Details (based on discussions with Ulf):

  Precedence relations are DAGs, whose nodes are annotated with sets
  of operators. Let node(•) be the node of operator • (if any), and
  let n₁ ⊰ n₂ mean that there is an edge from node n₁ to node n₂.

  Fixity declarations get the following meanings:

  • binds as ∘:

    • is added to node(∘).

  • binds looser than ∘₁ tighter than ∘₂:

    A new node annotated with {•} is added,
    plus an edge from node(∘₁) and an edge from node n for all n with
      n ⊰ node(∘₁),
    plus an edge to node(∘₂) and an edge to node n for all n with
      node(∘₂) ⊰ n.

    Note that this does not create any new dependencies between ∘₁ and
    ∘₂, but • inherits earlier dependencies.

  A precedence relation now gives rise to a context free grammar in
  the following way:

  * The top-level production is as follows:

      expr ∷= <atom> | ⋁ {n | n is a node in the graph}

  * For every node n the following productions are added:

      n ∷= prefix-op⁺ n↑
         | n↑ postfix-op⁺
         | n↑ infix-non-assoc-op n↑
         | (n↑ infix-left-assoc-op)⁺ n↑
         | n↑ (infix-right-assoc-op n↑)⁺
      n↑ ∷= <atom> | ⋁ {n' | n ⊰ n'}
      x-op ∷= ⋁ {op-prod | op is an "x" operator annotating n}
      op-prod ∷= op₁ expr op₂ expr op₃ … op_n
         (where op_i are the name parts of the mixfix operator op)

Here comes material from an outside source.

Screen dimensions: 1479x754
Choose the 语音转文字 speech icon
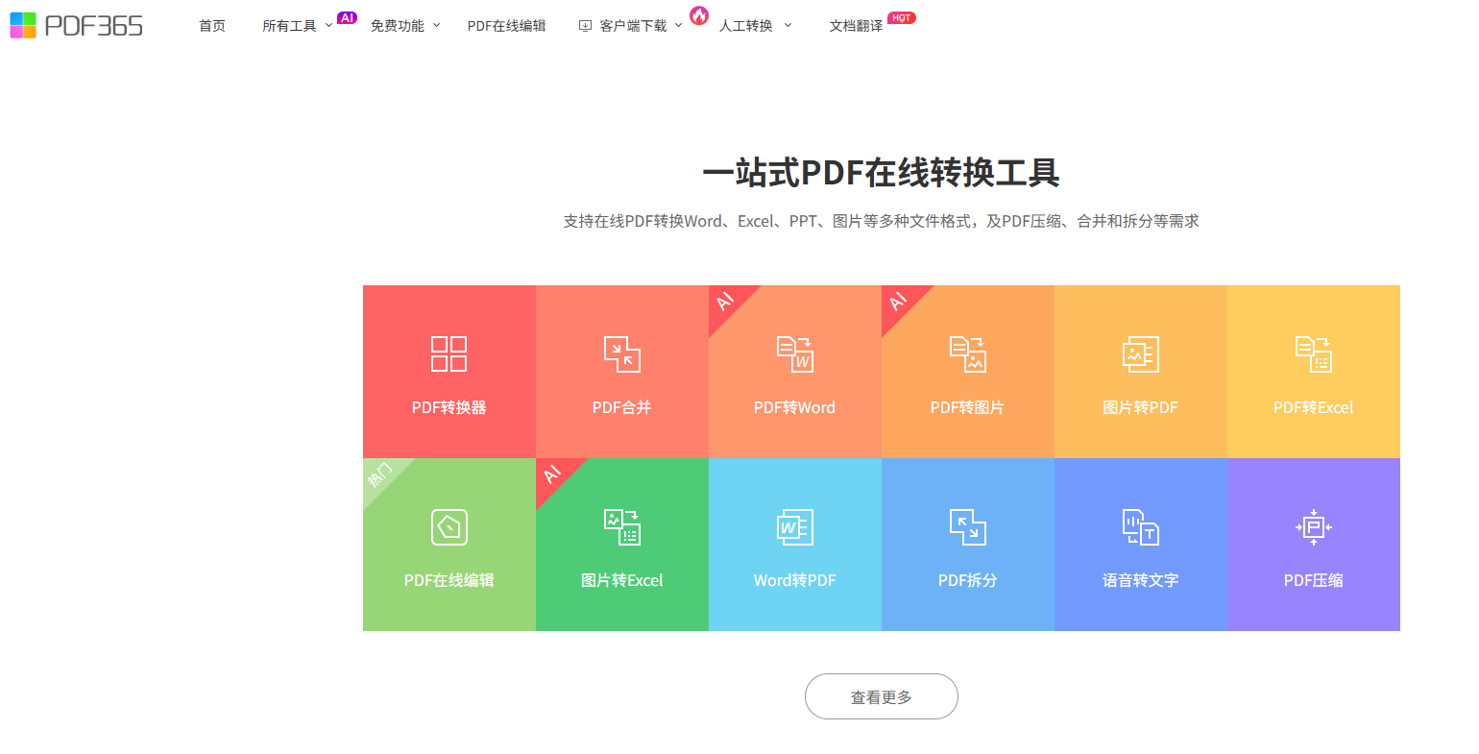click(x=1140, y=526)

  Note that if all operator name parts are unique, and <atom>s don't
  introduce any ambiguity, then the grammar is unambiguous. However,
  we don't want to require all operator name parts to be unique, since
  this can be rather inflexible. (Consider a DSEL containing both
  if_then_ and if_then_else_, for instance. Or the two operators ⟦_⟧_
  and ⟦_⟧'_.) All ambiguous parses will be rejected, in many cases
  with an error message listing all possible parses:

    Ambiguous parse. Could mean any of the following:
      if x then (if y then a) else b
      if x then (if y then a else b)

  We expect there to be rather few cases of ambiguity. A large number
  of potentially ambiguous operators will make it harder to write
  syntactically correct programs, and programmers will presumably be
  reluctant to subject themselves to this situation.

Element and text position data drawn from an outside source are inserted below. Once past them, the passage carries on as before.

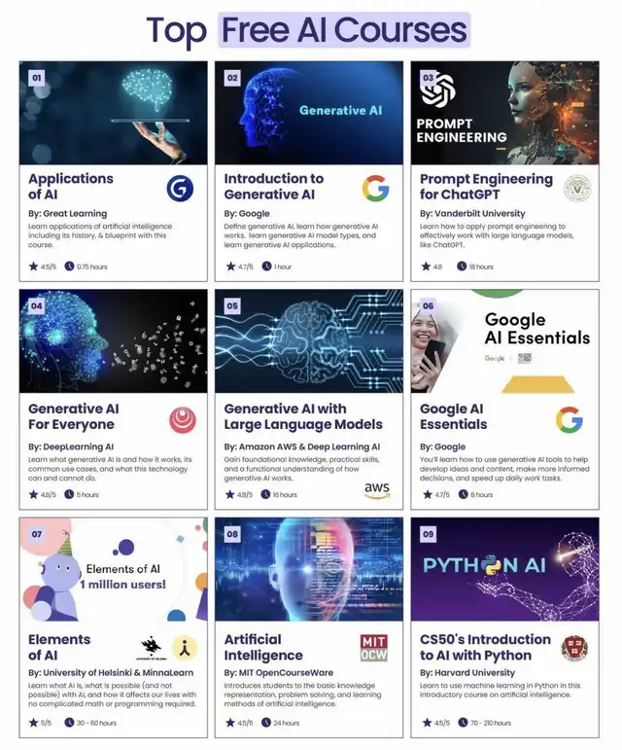Click the star rating on Elements of AI card

click(x=40, y=723)
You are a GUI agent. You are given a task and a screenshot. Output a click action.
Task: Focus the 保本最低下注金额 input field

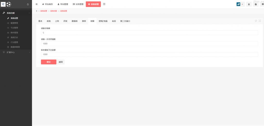click(149, 55)
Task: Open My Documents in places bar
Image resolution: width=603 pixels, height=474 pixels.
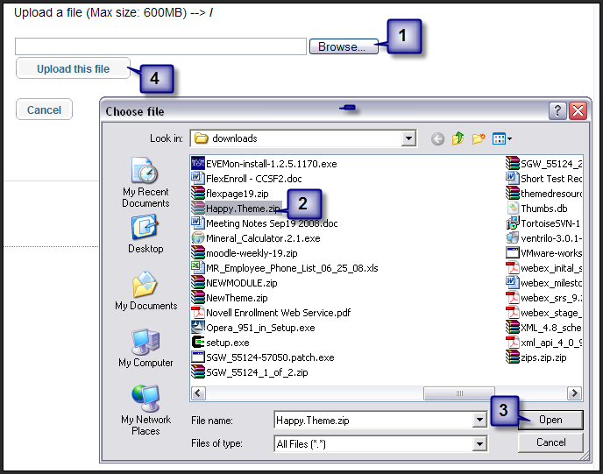Action: tap(145, 291)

------------------------------------------------------------------------
Sections
------------------------------------------------------------------------

We can also support sections. Some examples will outline how this can
be accomplished:

  If we have

    _+_ : ...

  then 5 +_ and _+ 3 are sections. They stand for

    \x -> 5 + x

  and

    \x -> x + 3,

  respectively. Note that +_ becomes a postfix operator, and _+ a
  prefix operator. Note also that _+_ can be viewed as a section, and
  does not need to be treated as a special case. (The qualified
  variant M._+_ still needs special treatment, though.)

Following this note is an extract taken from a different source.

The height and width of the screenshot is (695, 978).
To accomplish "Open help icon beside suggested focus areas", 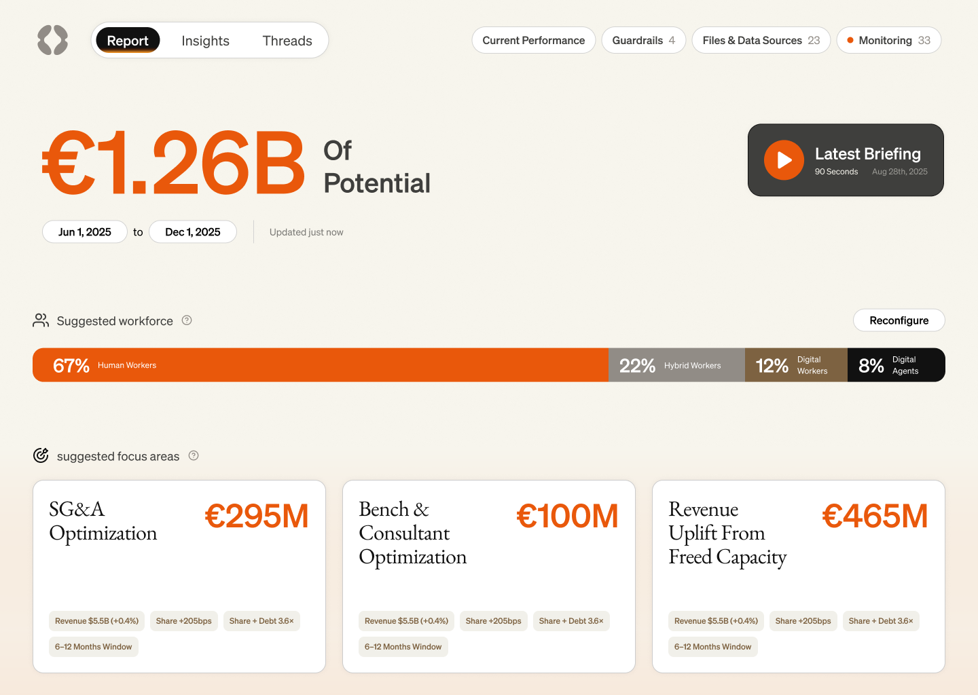I will click(194, 455).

  All mixfix operators can be sectioned. For instance, if we have

    if_then_else_ : ...

  then if_then x else y stands for

    \b -> if b then x else y.

  Parsing of sections is accomplished by letting the lexer distinguish
  different uses of '_':

  * As a wildcard.
  * At the beginning of an operator.
  * In the middle of an operator.
  * At the end of an operator.

  The different uses can be distinguished by examining surrounding
  white space.

------------------------------------------------------------------------
Open questions
------------------------------------------------------------------------

* What is the sub-class of DAGs that the declarations introduced above
  can give rise to? Not all DAGs can be constructed in this way. Take
  •⟶•⟶•⟶•, for instance. Could this be overly limiting?

* Does the order of the declarations matter? If it does, then the
  scheme should be changed, since otherwise we would have a
  non-declarative language for specifying fixities. (It would not be
  very nice if the relative precedence of two operators depended on in
  which order two modules were imported, for instance.)

  Order does not matter for this simple example:

    infix      _≡_
    infix left _+_ binds tighter than _≡_
    infix      ¬_  binds looser  than _≡_

  The declarations give rise to the following precedence graph:

    ╭─────╮
    │ _+_ ├⟵╮
    ╰──┬──╯ │
       ↑    │
    ╭──┴──╮ │
    │ _≡_ │ │
    ╰──┬──╯ │
       ↑    │
    ╭──┴──╮ │
    │ ¬_  ├─╯
    ╰─────╯

  If the order of the declarations is changed to

    infix      _≡_
    infix      ¬_  binds looser  than _≡_
    infix left _+_ binds tighter than _≡_

  we still get the same graph. Is this generally true?

------------------------------------------------------------------------
Summary of important "correctness" criteria
------------------------------------------------------------------------

• Adding a new declaration should not change the relations between
  previously declared operators.

• If declarations can be reordered, then the semantics must be
  independent of their order.

------------------------------------------------------------------------
A possible problem with the scheme above
------------------------------------------------------------------------

Consider the following (Agda-like) modules:

  module A where
    infix _*_

  module B where
    import A
    infix _^_ binds tighter-than (_*_)

  module C where
    import A
    infix _+_ binds looser-than (_*_)

  module D where
    import B; import C

In D, do we have node(_+_) ⊰ node(_^_)? If not, then order of
declarations does (in some sense) matter, since putting the two
declarations in the same module would lead to a different result.
However, if we do have node(_+_) ⊰ node(_^_), then the relationship
between the two operators is not fixed until they are brought into the
same scope. Neither scenario feels appealing.

------------------------------------------------------------------------
Refinement of the refinement
------------------------------------------------------------------------

I am compelled to remove the transitivity emulation from fixity
declarations. It is too hard to understand. To start with we can
require the user to specify every relationship explicitly. If this
should turn out to require too much work, then the following
extensions seem promising:

• One could invent some notation for specifying the fixity of several
  operator groups at once, for instance:

    infix (_+_ _-_) < (_*_ _/_) < (_^_)

  The different groups in this kind of declaration would be
  transitively related.

• One could specify a /module/ in an operator list; this would stand
  for all the operators exported from the module (top-level, plus
  perhaps records). Note that this may be a bit coarse. If Agda's open
  public was more like Haskell's re-exports, then it would be easy to
  use the module system to package operators for inclusion in fixity
  declarations, though.